Lo bonito del asunto es que todo es mucho más complicado. Para acabar con esa disciplina habría que reformar muy a fondo nuestro sistema electoral. Si los candidatos los ponen los partidos y, en muy buena medida, sacan sus escaños gracias al apoyo de unas siglas, al tirón de unos líderes nacionales y a la financiación del partido, es lógico que luego el partido exija su contrapartida. No recuerdo ahora qué dos diputados de Alianza Popular al principio de la democracia decían: «Ahí llega el electorado que nos escogió, al que se lo debemos todo…», y señalaban a don Manuel Fraga Iribarne, que entraba.

Yo preferiría un sistema electoral que fomentase una mayor libertad de voto; pero al actual de disciplina de partido hay que reconocerle, además de coherencia con lo que hay, ciertas ventajas pragmáticas. Y una virtud esencial: su imperfección.

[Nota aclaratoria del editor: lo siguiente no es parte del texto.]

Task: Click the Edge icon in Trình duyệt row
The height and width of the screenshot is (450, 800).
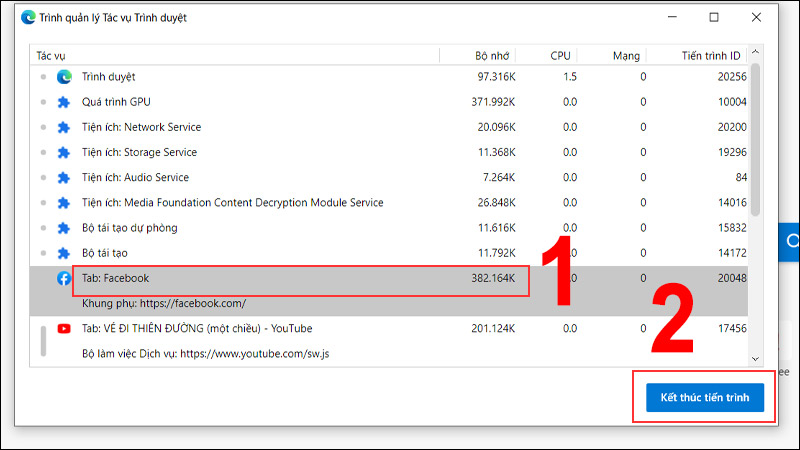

Dos artículos de la Constitución (67 y 79) protegen al diputado o al senador que se salta la disciplina. De modo que, si un diputado quiere votar en conciencia, puede. Tendrá que pagar una multa (que va en el sueldo) y esperar que los jerarcas del partido tengan mala memoria para que no le dejen fuera de las listas en las próximas elecciones (como sucedió a aquellos diputados y senadores del PP que se atrevieron a defender su programa electoral en defensa de la vida). Otros tenían más chamba, como Celia Villalobos.

Lo importante es que la disciplina de voto no impide el voto en conciencia. Exige, eso sí, la disposición a pagar un coste personal, pero nadie dijo que cumplir con la propia conciencia fuese fácil ni para un político ni para un tendero. El mérito de los que actúan conforme a ella en muchos ámbitos de la vida personal, profesional o política estriba, precisamente, en el heroísmo que conlleva.

Así que yo no me lamentaría tanto por una disciplina de voto que, en realidad, sirve para testar qué votos son de verdad en conciencia (y, por tanto, asumen los riesgos). Y cuáles se quedan en deseos en voz baja, caprichos personales todo lo bien intencionados que se quiera, pero que no les merecen la pena del gesto y la incomodidad.